CircCode: A Powerful Tool for Identifying circRNA Coding Ability
Peisen Sun, Guanglin Li
Frontiers in Genetics 2019
Circular RNAs (circRNAs), which play vital roles in many regulatory pathways, are widespread in many species. Although many circRNAs have been discovered in plants and animals, the functions of these RNAs have not been fully investigated. In addition to the function of circRNAs as microRNA (miRNA) decoys, the translation potential of circRNAs is important for the study of their functions; yet, few tools are available to identify their translation potential. With the development of high-throughput sequencing technology and the emergence of ribosome profiling technology, it is possible to identify the coding ability of circRNAs with high sensitivity.

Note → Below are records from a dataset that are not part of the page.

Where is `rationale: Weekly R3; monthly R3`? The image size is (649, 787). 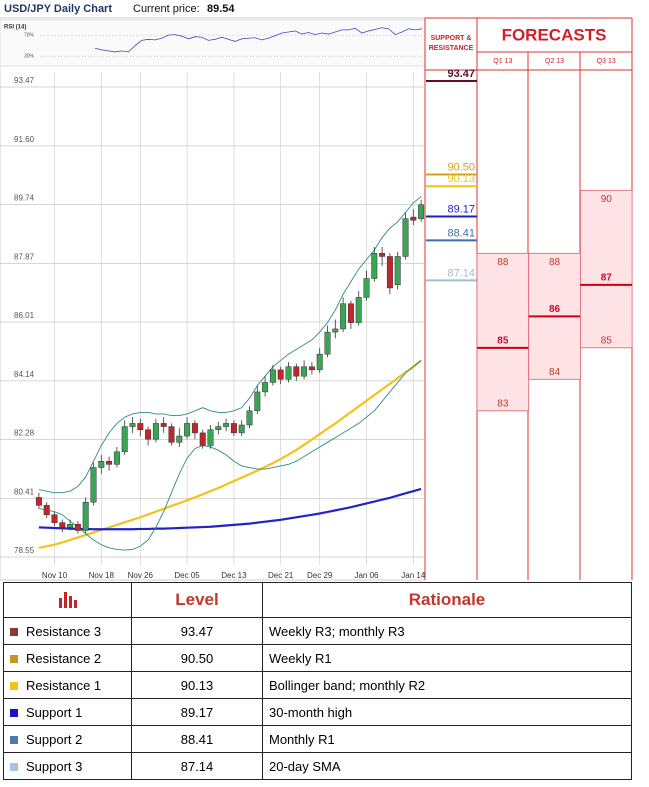 rationale: Weekly R3; monthly R3 is located at coordinates (447, 631).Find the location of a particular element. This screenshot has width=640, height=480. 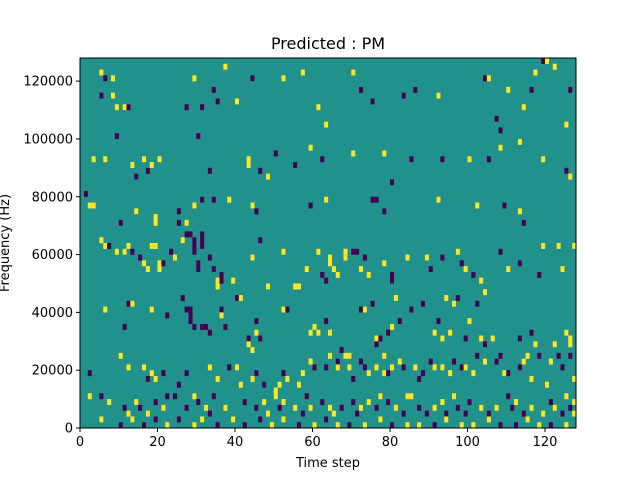

y-tick-label: 60000 is located at coordinates (52, 256).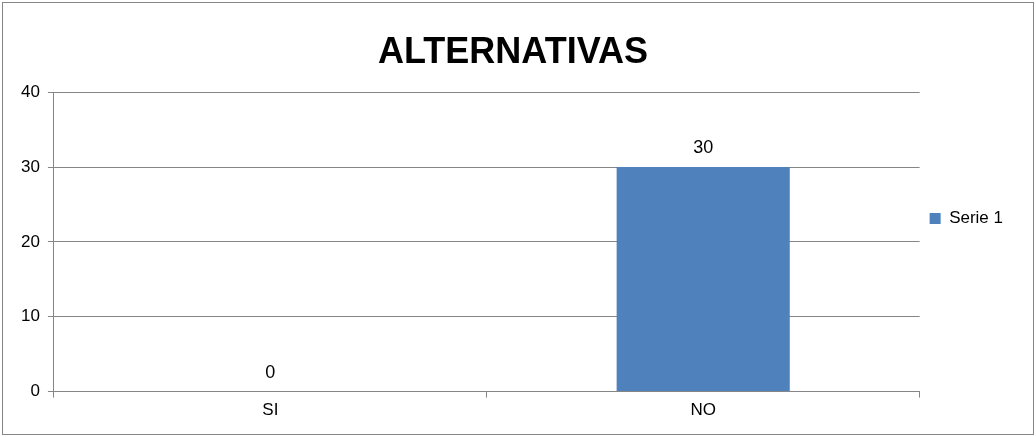 Image resolution: width=1036 pixels, height=437 pixels. What do you see at coordinates (35, 391) in the screenshot?
I see `y-tick-label: 0` at bounding box center [35, 391].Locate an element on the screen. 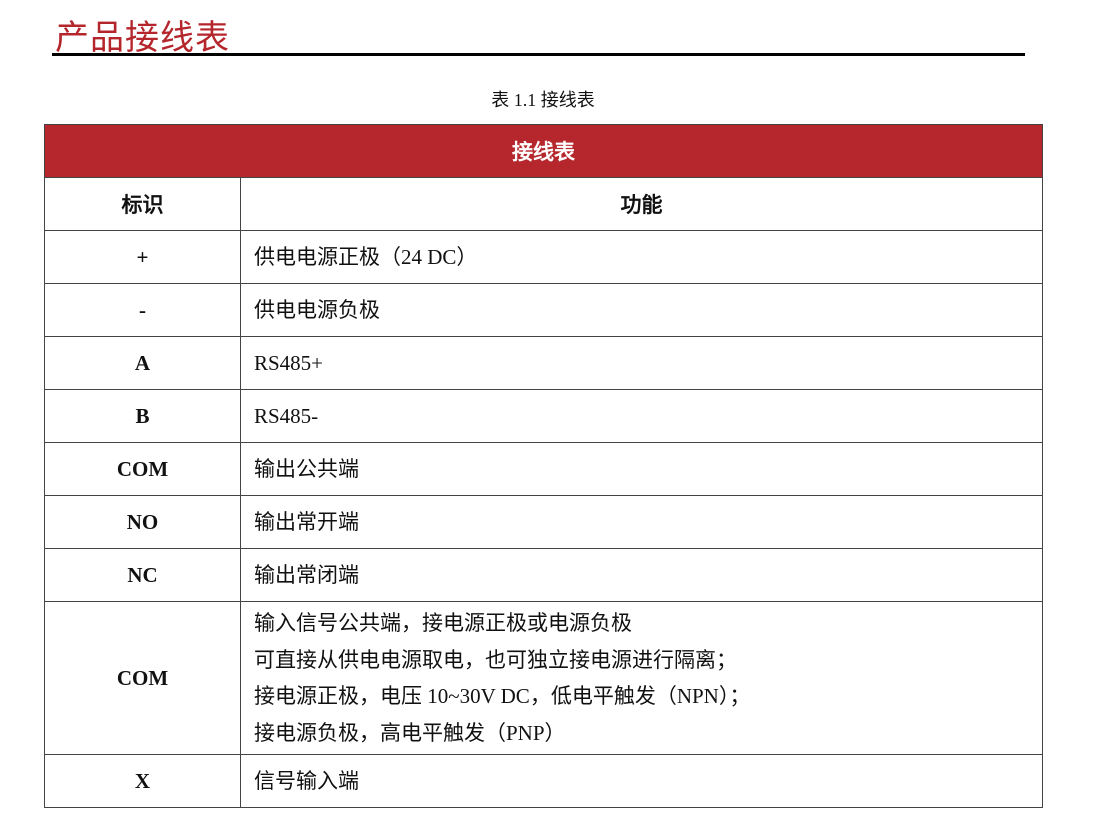 The height and width of the screenshot is (838, 1096). table-row: X 信号输入端 is located at coordinates (544, 781). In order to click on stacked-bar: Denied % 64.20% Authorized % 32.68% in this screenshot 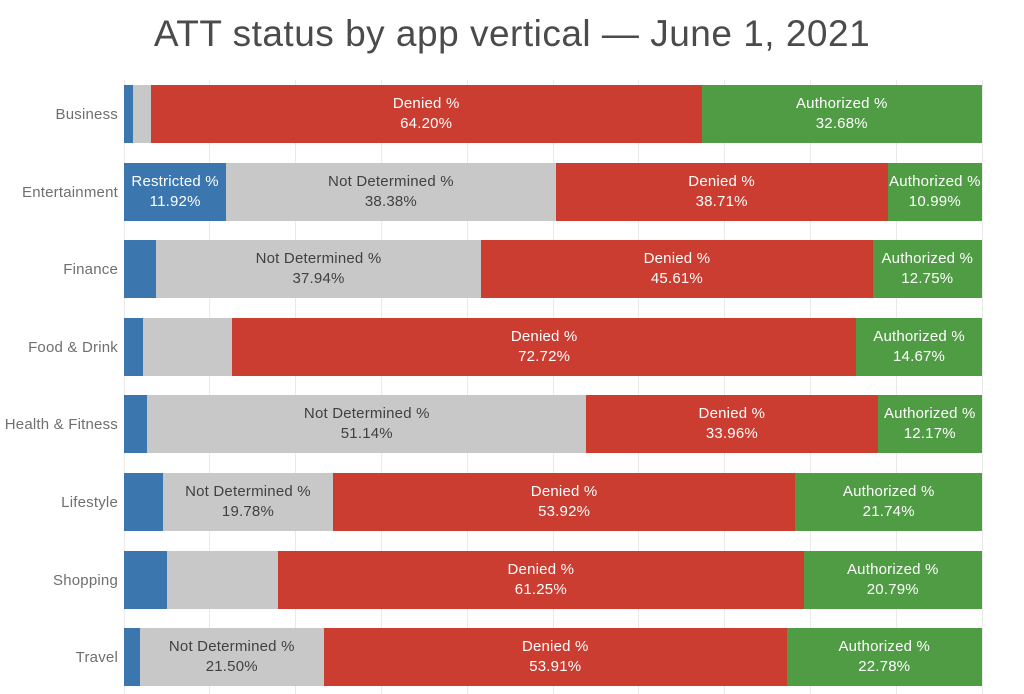, I will do `click(553, 114)`.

To evaluate the coding ability of circRNAs, we first developed the CircCode tool and then used CircCode to investigate the translation potential of circRNAs from humans and Arabidopsis thaliana. Based on the ribosome profile databases downloaded from NCBI, we found 3,610 and 1,569 translated circRNAs in humans and A. thaliana, respectively. Finally, we tested the performance of CircCode and found a low false discovery rate and high sensitivity for identifying circRNA coding ability. CircCode, a Python 3–based framework for identifying the coding ability of circRNAs, is also a simple and powerful command line-based tool. To investigate the translation potential of circRNAs, the user can simply fill in the given configuration file and run the Python 3 scripts.